Il me semble de plus en plus évident, mais il me resterait à vérifier, que ce deuil non fait car impossible à réaliser d’un bloc, ce bébé rêvé qui vit toujours en la mère, constitue une des causes de l’éternelle fusion mère-enfant handicapé. Je le vis encore tel qu’il aurait dû être, donc en un sens il n’est pas né. Il est toujours en moi.

Le monde extérieur voit un petit enfant à problème, avec des incapacités. La mère, elle, avec son regard intérieur, considère l’enfant parfait qu’elle avait désiré. L’enfant est bloqué dans le désir de sa mère, non reconnu. Sa fragilité organique le rend encore plus sensible aux sentiments de sa mère. A cela s’ajoute souvent une absence du père. Déboussolé au départ par l’arrivée de l’enfant, le père n’est pas contraint autant que la mère d’y faire face par les soins quotidiens, il conserve un engagement professionnel extérieur, etc. Des études ont souligné qu’un handicap psychique secondaire se greffait fréquemment – jusqu’à la psychose – sur le handicap de base. La cause en est souvent à chercher dans la relation fusionnelle mère-enfant et l’exclusion du père.

Page 171 :

Antoine et moi nous relayons en douceur auprès de notre enfant, chassé-croisé déjà vécu où nous échangeons en vitesse les informations du jour, assis au bord du lit. Au-delà d’énervements passagers et de fatigues, quelle complicité facile entre nous ; la tendresse un peu usée mais si douce et rodée du vieux couple. Il connaît mes crises de larmes, je reconnais le sens de ses silences. Quand un bateau prend de l’eau, les passagers apprennent vite à écoper avec efficacité ; dans notre petite galére, nous nous sommes remis à ramer un bon rythme.

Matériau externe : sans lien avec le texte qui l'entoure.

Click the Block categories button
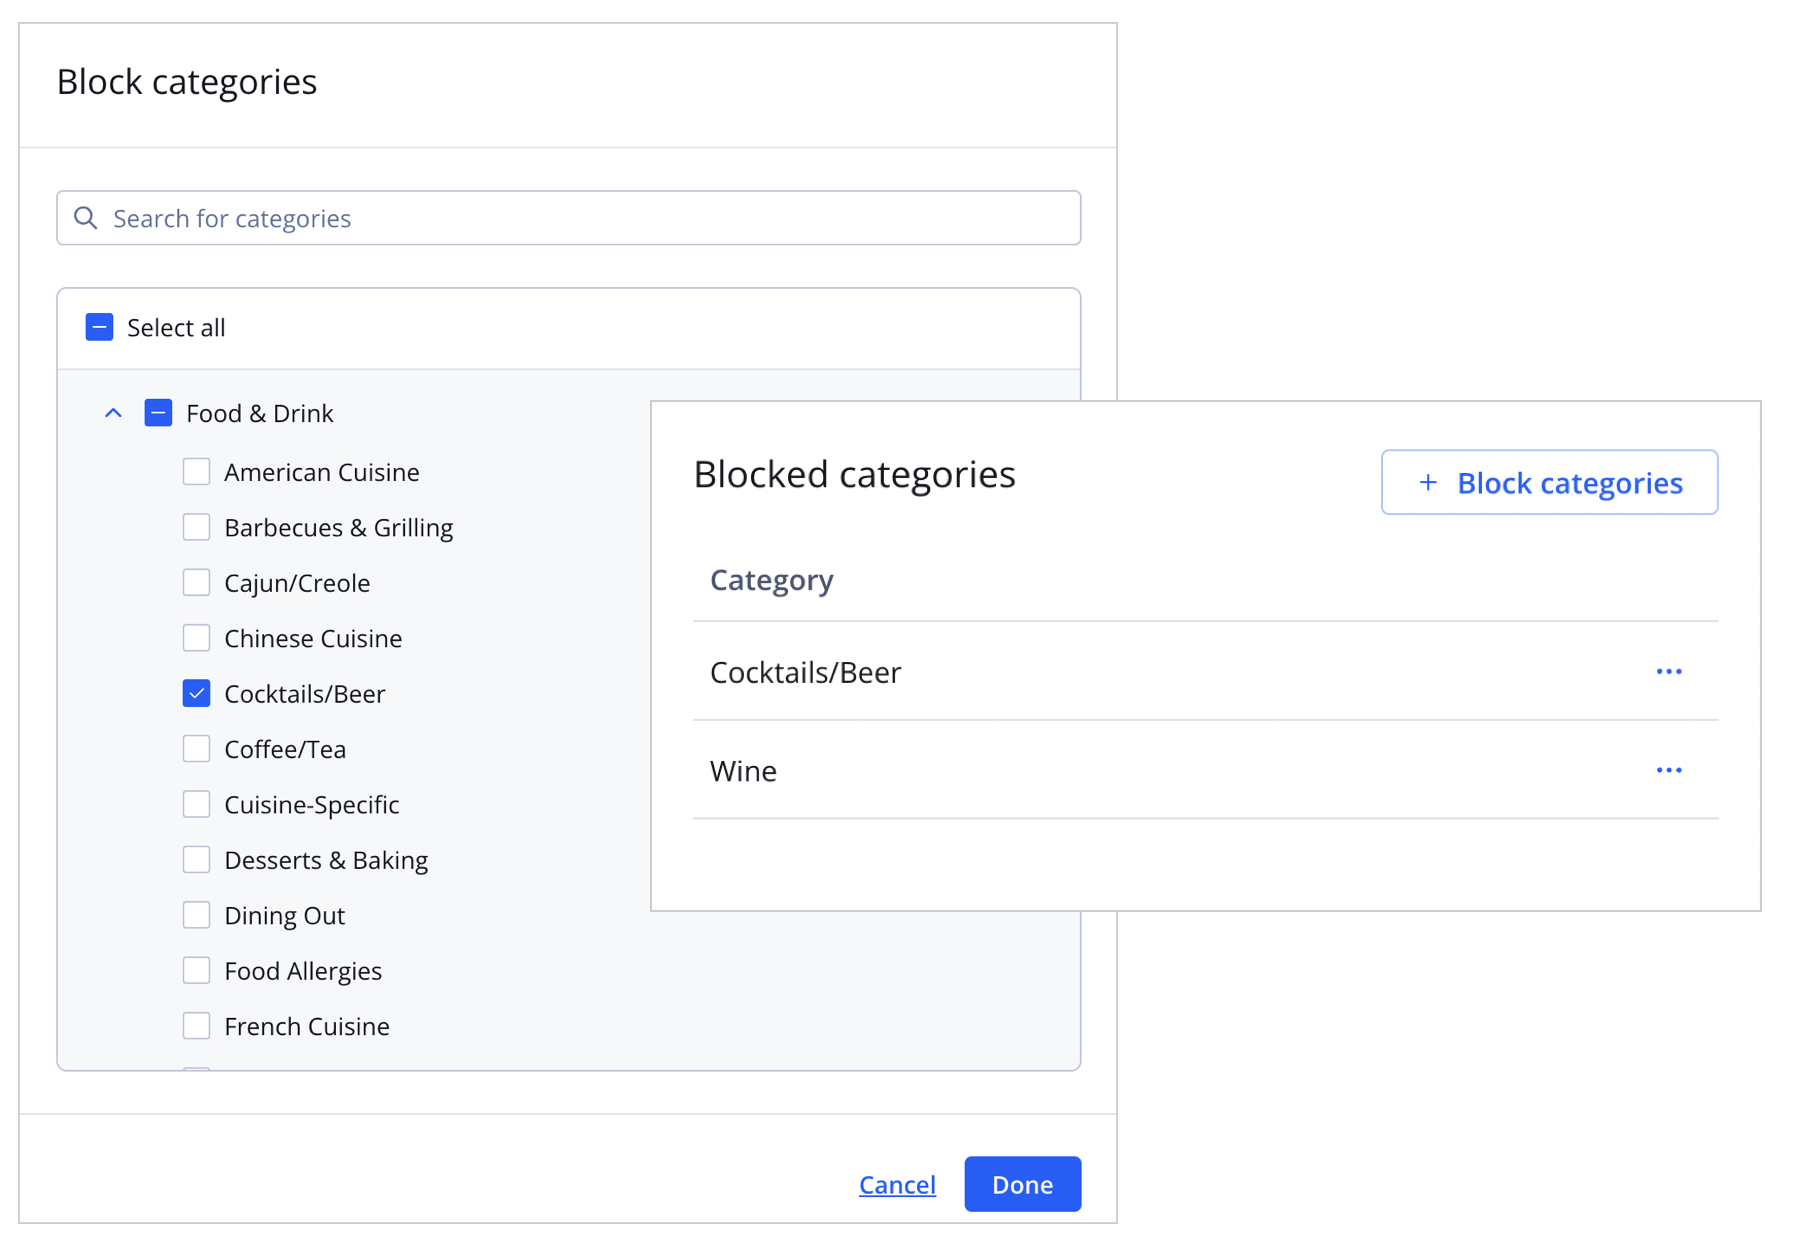 pos(1548,482)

Je repense avec un sourire à mes doutes d’il y a quelques mois et mes exigences concernant notre couple. Non, il n’est pas parfait, superbe de partage, de communication, d’érotisme et de grands sentiments comme dans les romans ; il vogue assez simplement, il suit les vagues, supporte les tempêtes et se sèche au soleil.

Longuement je songe à ceux que la venue d’un enfant handicapé a séparés ; je les comprends mais ressens douloureusement la solitude de celle qui élève aujourd’hui seule son petit, et je l’admire. J’ai l’image aussi, dans mes rêveries, de ces amis qui se sont quittés lorsque «tout allait bien ». Comment prendraient-ils maintenant leur tour de garde au chevet d’un de leurs enfants, blessés, malades ?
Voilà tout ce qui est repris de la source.